I have an order in for a Model Y with factory tow package, intending to tow a small travel trailer (Alto F1743, 2700 lb GVWR). I was surprised to see this .75" hitch rise limitation which rules out towing any of the Alto trailers (by a margin of several inches in rise) and I imagine almost any other travel trailer. At least if keeping the trailer level is important which it is to me.

From this and Alto forums, youtube videos, and elsewhere it seems the consensus is to ignore this limitation? I'm not sure I'm comfortable with that and am considering canceling my order. Presumably some engineer somewhere had a reason for this limit, does anyone have any insight into why?
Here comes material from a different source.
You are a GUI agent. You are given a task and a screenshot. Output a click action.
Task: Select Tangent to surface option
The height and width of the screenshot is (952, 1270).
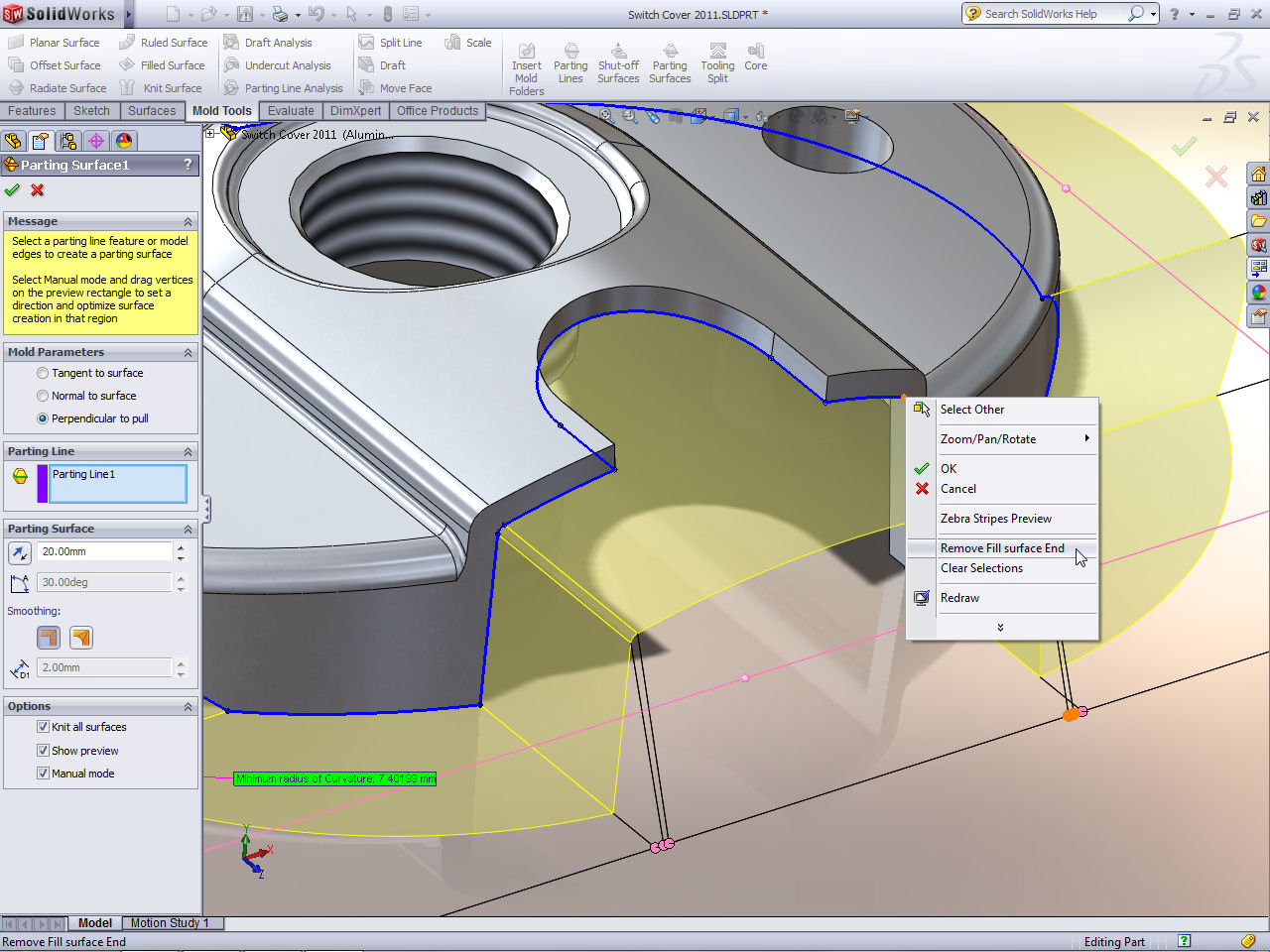43,374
I'm aware of the theory that it was copy/pasted from the very different Model X hitch design which seems plausible but doesn't offer much comfort given the Model Y manual is still unambiguous on the topic.

TIA for any insight.
 
After finding what I hope are better numbers, I may be OK with the Alto F1743. The question still stands for the bigger Altos and I think many other travel trailers.

Alto F1743: 17.5" to top of coupler
Model Y LR: 14" to top of receiver
Hitch ball mount rise: .75"
Hitch ball: 2.75"

14" + .75" + 2.75" = 17.5"
 
After finding what I hope are better numbers, I may be OK with the Alto F1743. The question still stands for the bigger Altos and I think many other travel trailers.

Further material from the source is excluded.